Kisah Syahrazad Membuka Kotak Pandora
Pembongkaran kasus dugaan korupsi di Jember mulai serius dilakukan. BPK dan Bawasprov turun. Penjabat Bupati punya andil berantas korupsi.
Dalam hikayat Seribu Satu Malam, Syahrazad ditulis sebagai sosok putri ayu nan berani serta cerdas. Ia berhasil menyelamatkan diri dari hukuman mati Sang Sultan dengan kiat brilian: membeberkan seribu satu cerita yang mempesona.
Di Jember, sosok pemberani dan cerdas itu bak dihikayatkan kembali melalui seorang yang juga bernama Syahrazad. Ia memang bukan putri ayu dalam hikayat Persia itu. Tapi, Syahrazad Masdar - demikian nama lengkapnya - kelak boleh jadi bakal dikenang sebagai tokoh yang berani membuka Kotak Pandora berisi dugaan korupsi di Kabupaten Jember, Jawa Timur.
Simaklah. Saat dilantik sebagai penjabat bupati Jember menggantikan Bupati Samsul Hadi Siswoyo pertengahan Mei silam, Syahrazad sudah menarik garis tegas. Dalam pemilihan kepala daerah, haram hukumnya seorang birokrat di semua tingkatan untuk berpihak pada salah satu calon.
"Saya di sini hendak menegakkan profesionalisme dan netralitas. Tugas saya, menjalankan roda pemerintahan dan menyukseskan pilkada," tandas Syahrazad berkali-kali. Hasilnya, para birokrat yang mayoritas berpihak pada bupati lawas yang mencalonkan diri lagi, langsung mengkeret.
Langkah Syahrazad semakin menggetarkan, saat pria asal Lumajang ini mulai mengutik-utik Kotak Pandora yang selama ini bak tak tersentuh: soal keuangan Pemerintah Kabupaten Jember. Kebetulan, sejak lama, berbagai kalangan mengendus ada ketidakberesan dalam urusan keuangan Pemkab semasa Bupati Samsul menjabat.

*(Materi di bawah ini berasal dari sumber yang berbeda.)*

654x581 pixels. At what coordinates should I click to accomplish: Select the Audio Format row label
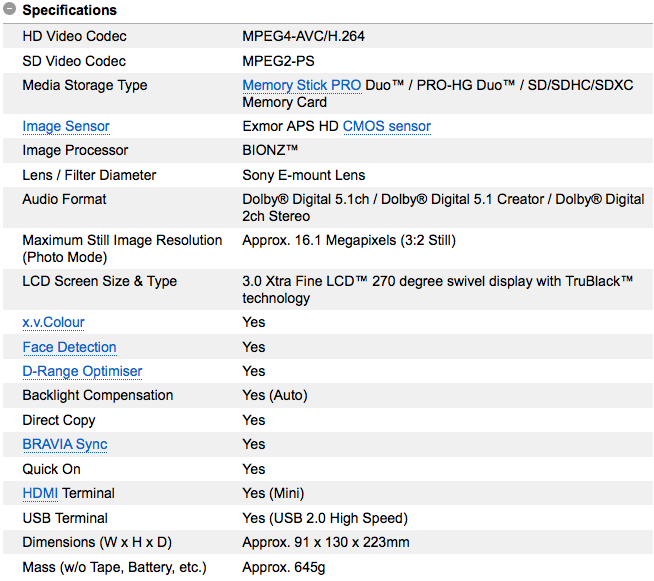click(64, 199)
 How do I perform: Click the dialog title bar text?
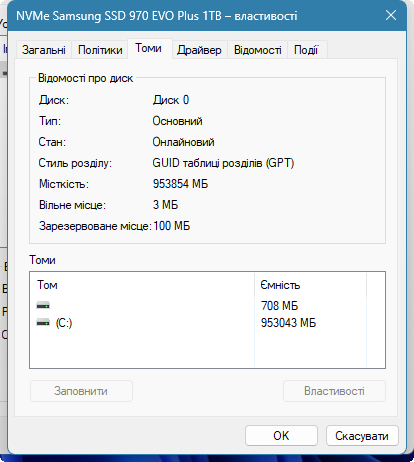pyautogui.click(x=157, y=16)
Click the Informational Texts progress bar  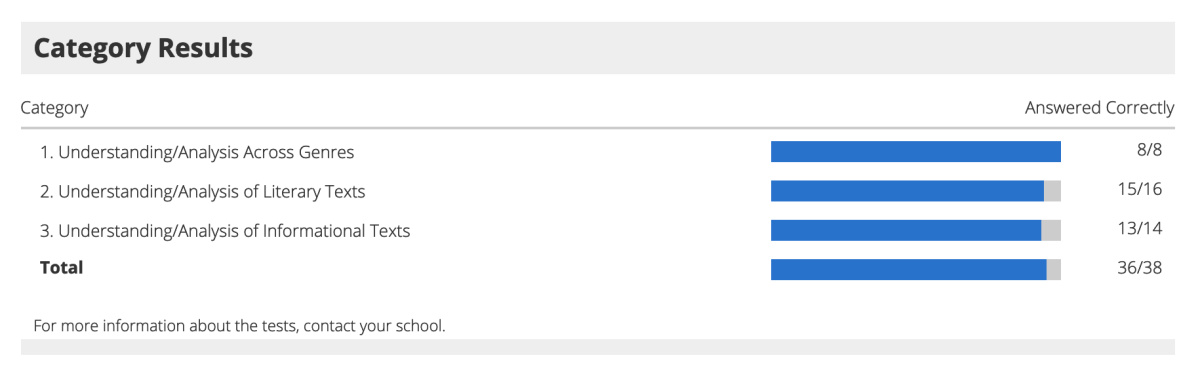pos(916,230)
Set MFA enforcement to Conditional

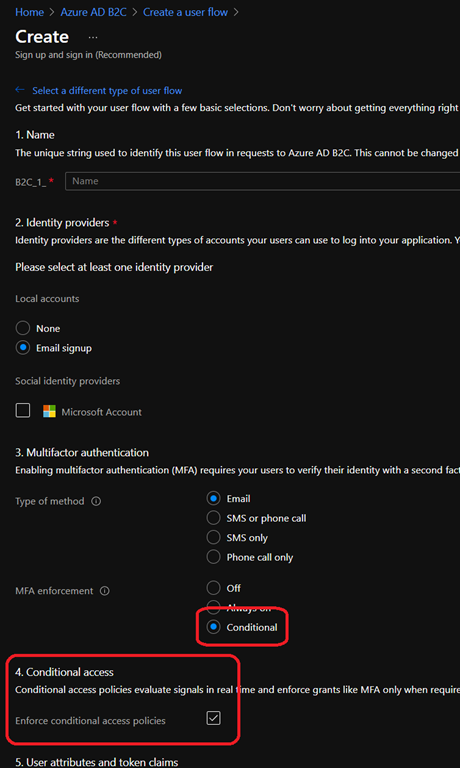point(213,627)
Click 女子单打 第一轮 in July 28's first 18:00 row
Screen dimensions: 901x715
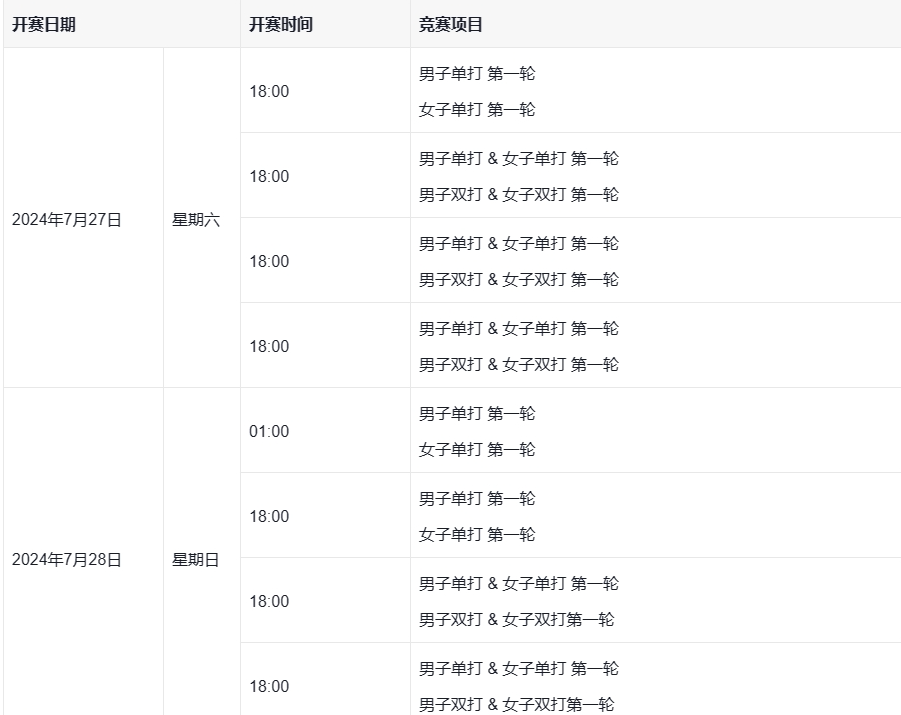(477, 534)
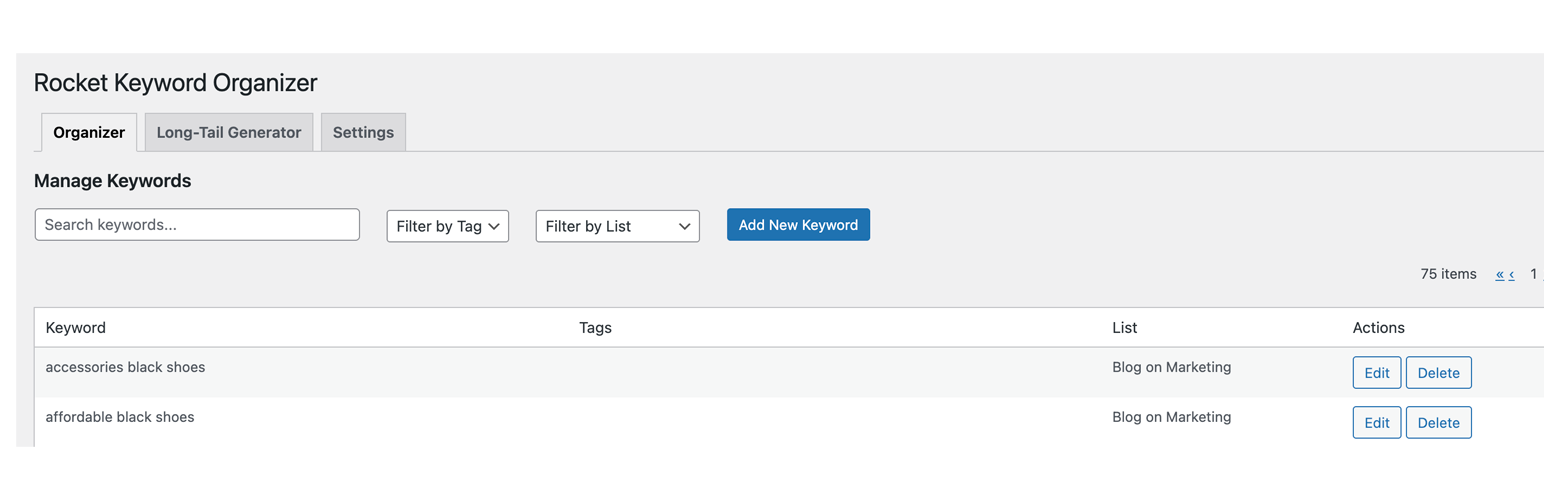
Task: Switch to the Organizer tab
Action: (x=89, y=132)
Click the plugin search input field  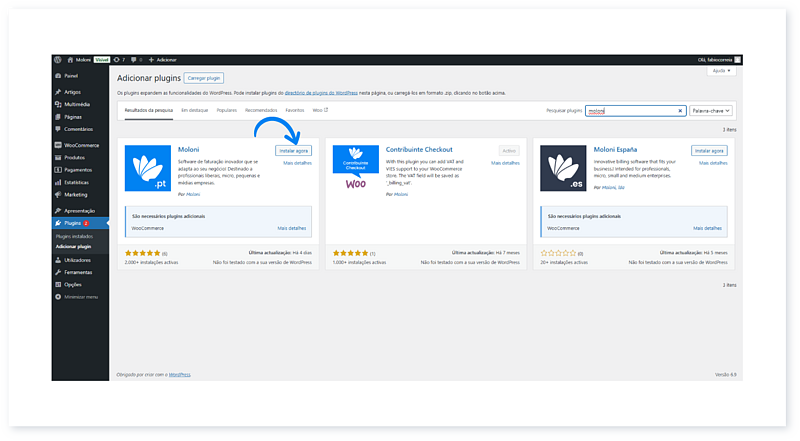(x=630, y=110)
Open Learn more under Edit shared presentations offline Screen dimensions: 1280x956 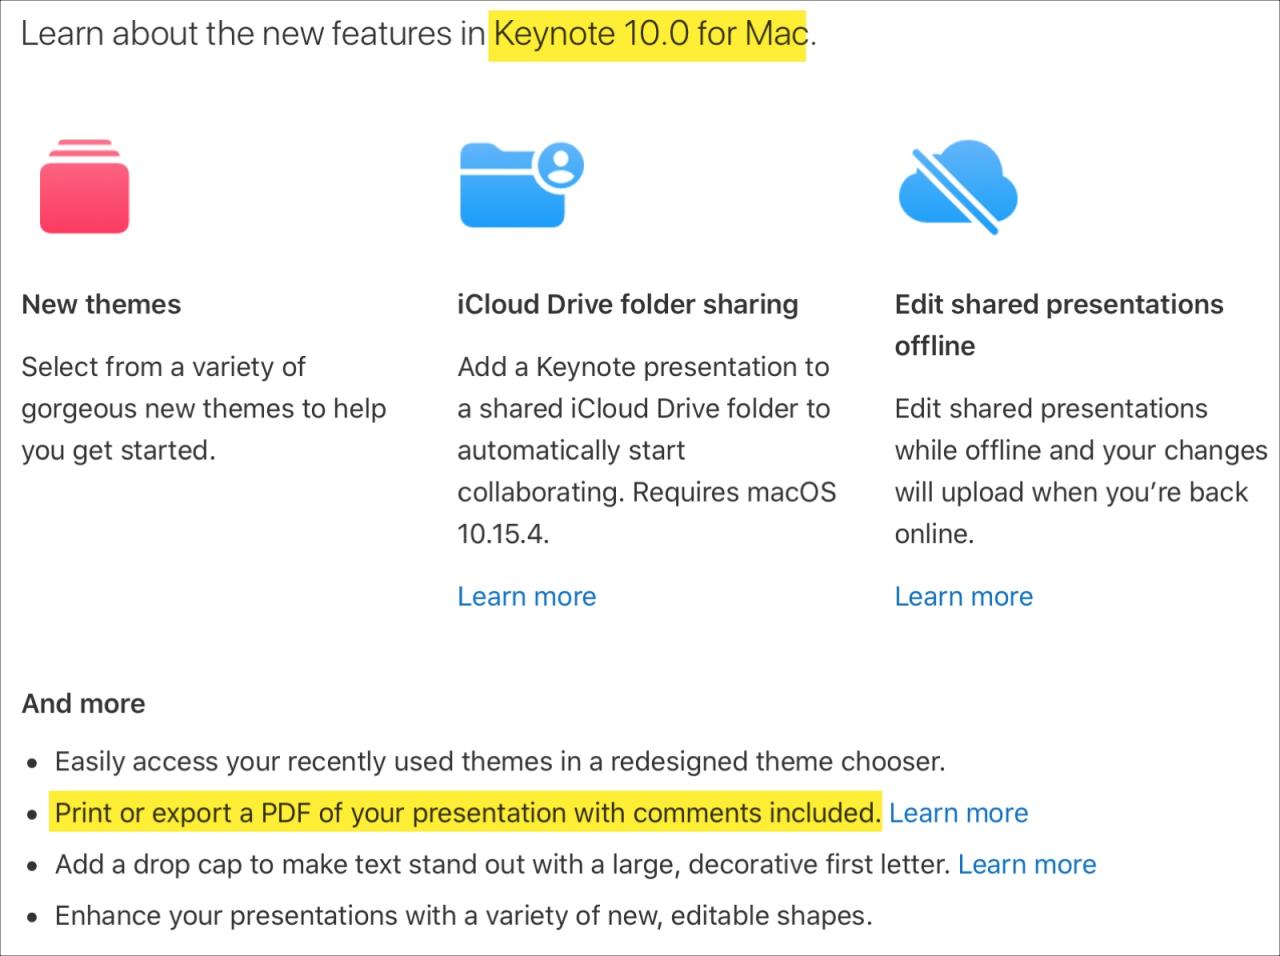click(964, 596)
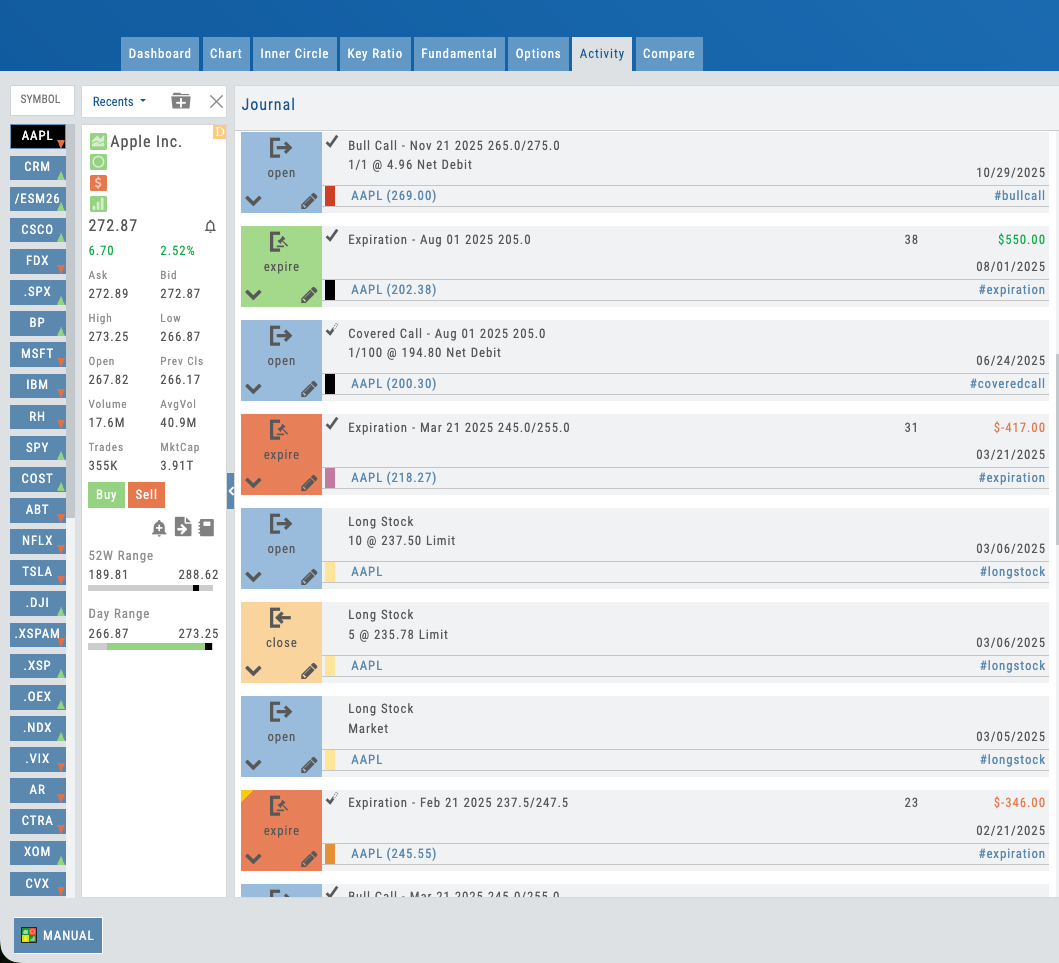Click the add alert bell-plus icon below Buy/Sell

point(159,528)
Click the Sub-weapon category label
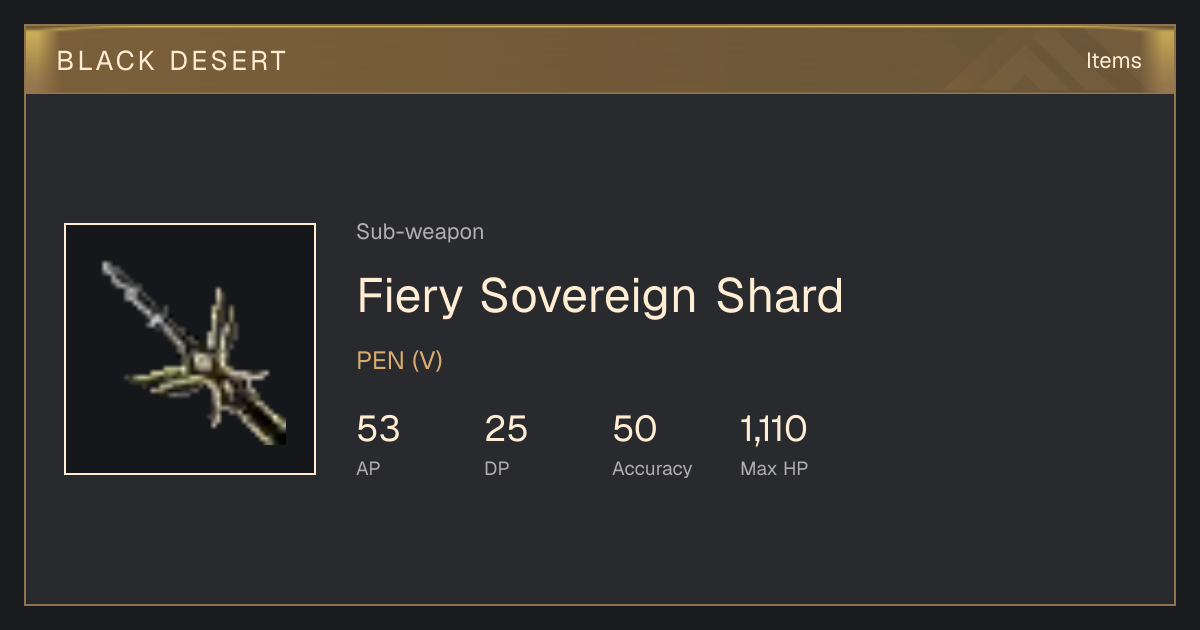This screenshot has height=630, width=1200. coord(420,232)
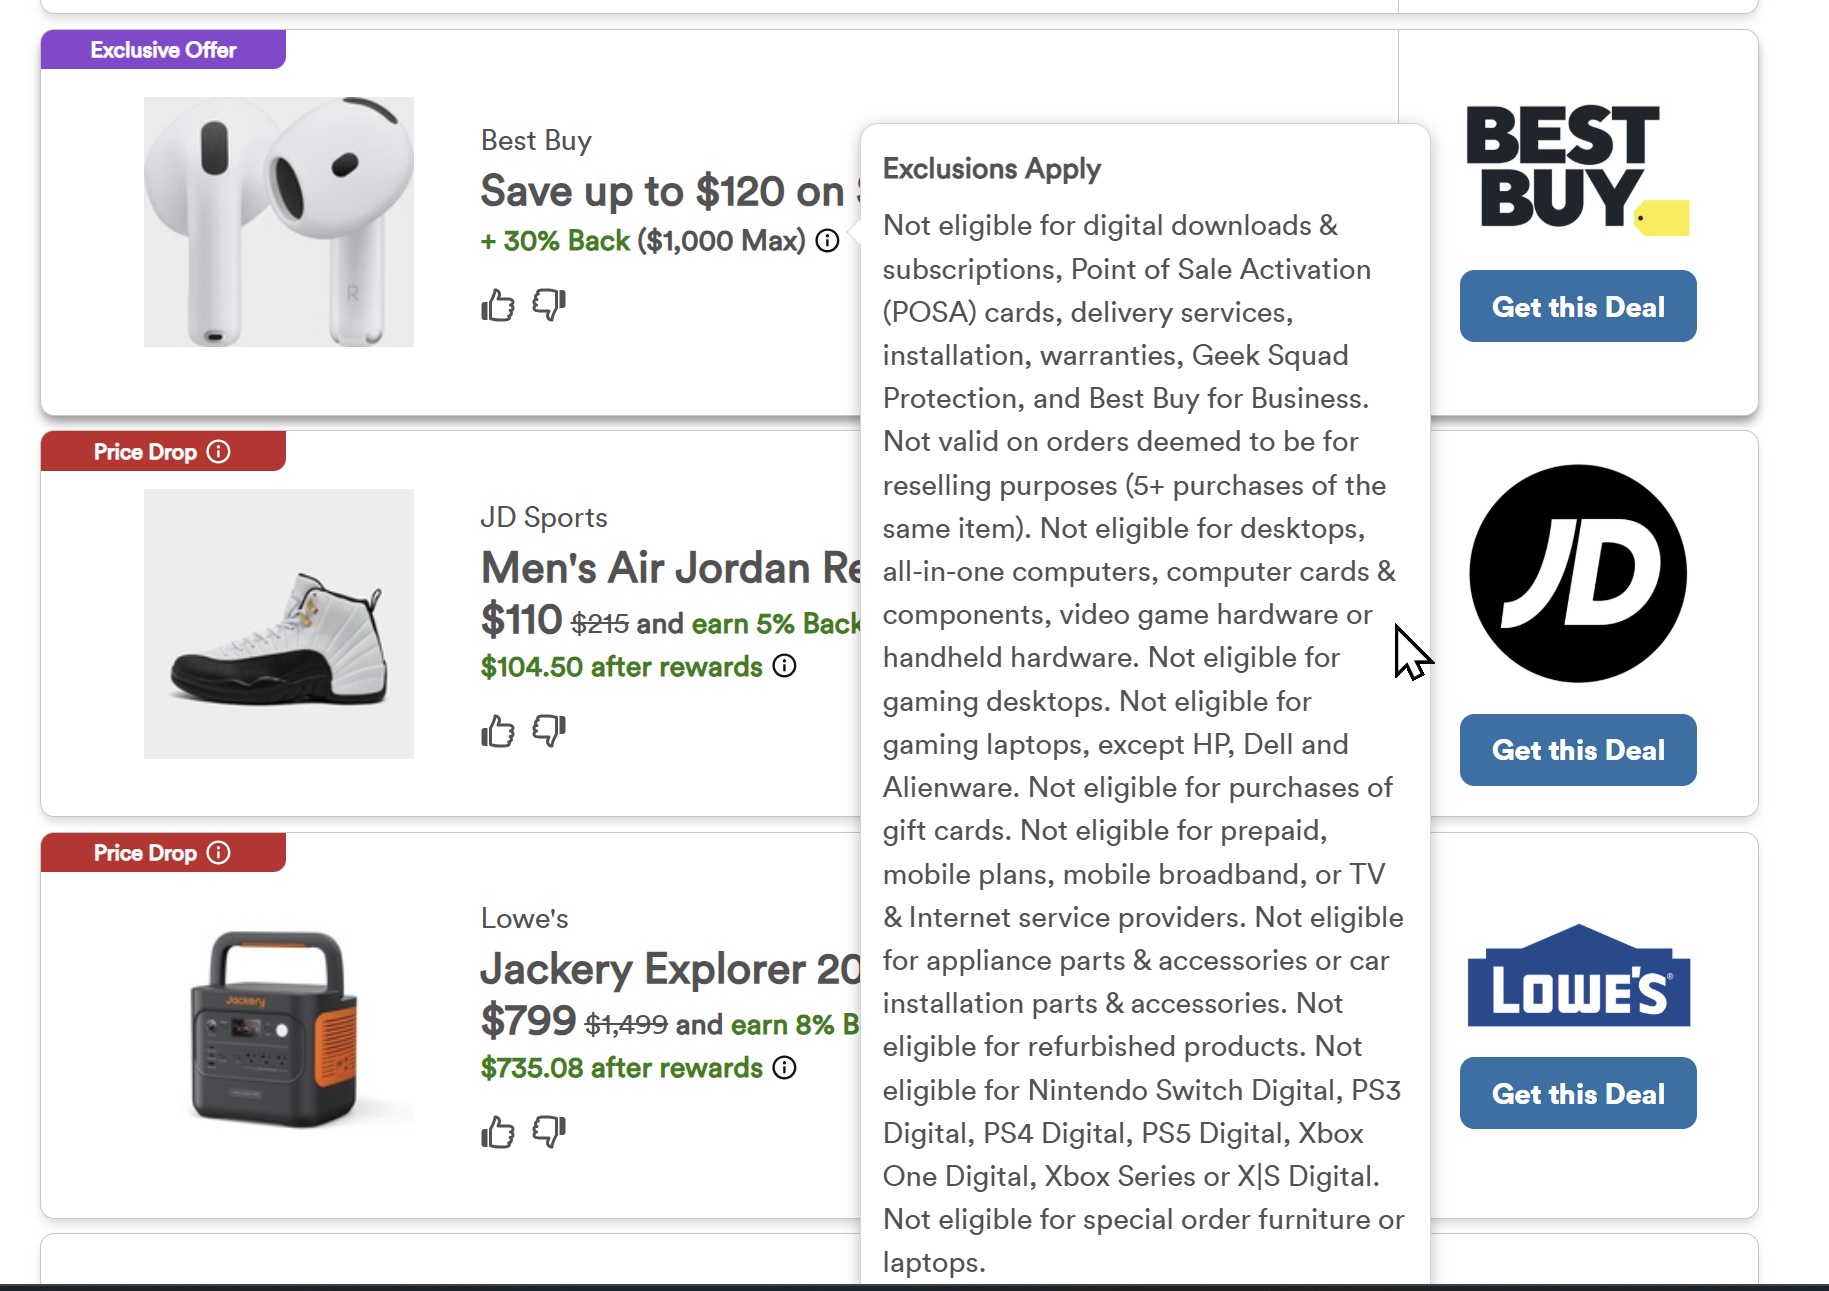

Kepada pers, dengan gaya bicara santai, Syahrazad mengungkapkan susutnya dana tak tersangka APBD 2005 sebesar 82 persen dalam jangka waktu lima bulan. Dana sebesar Rp 5 M yang seharusnya digunakan untuk cadangan satu tahun, saat Bupati Samsul lengser, tinggal Rp 869 juta.
"Ah, siapa bilang jadi bupati enak. Ini uang dana tak tersangka tinggal beberapa ratus juta. Dan, saya tidak memakainya sepeserpun," tukasnya, tertawa.
Lontaran Syahrazad ini membuat publik terperangah. Apalagi, usut punya usut, ternyata sebagian besar dana tak tersangka itu digunakan untuk bantuan kegiatan yang bersifat sosial, seperti bantuan untuk mebeler kantor PCNU Jember, bantuan renovasi masjid Baitul Amien, dan pembangunan jalan beberapa pondok pesantren.
HM Madini Farouq, Ketua DPRD Jember, habisnya 82 persen dana tak tersangka dalam jangka waktu lima bulan tidak wajar. "Itu dana setahun kok tinggal segitu. Kalau lihat peruntukannya sangat kental dengan pencalonan Pak Samsul (Samsul Hadi Siswoyo) sebagai bupati mendatang," katanya.
Ketua PKB Jember itu lantas mengacu Peraturan Pemerintah No. 105/2000 tentang Pengelolaan dan Pertanggungjawaban Keuangan Daerah pasal 12 ayat 2. Di situ disebutkan dana tak tersangka untuk penanganan bencana alam, bencana sosial, dan pengeluaran tak tersangka lainnya yang sangat diperlukan dalam rangka penyelenggaraan kewenangan Pemerintah Daerah.
Mantan Bupati Jember Samsul Hadi Siswoyo pun membantah. "Dilihat saja penggunaannya. Kan tidak apa-apa. Kan tidak ada batasan-batasan harus bagaimana. Kita kembali ke peraturan sajalah. Jadi jangan hanya pendapat-pendapat pribadi. Kita lihat sesuatu dari aturan," tandasnya.
Bahkan nada suara Samsul meninggi saat dana tak tersangka untuk beberapa pondok pesantren ditanyakan wartawan. "Ya tidak ada masalah. You jangan memfokus yang mendukung saya. Yang lain juga you harus adil dong, kalau tanya," sergahnya.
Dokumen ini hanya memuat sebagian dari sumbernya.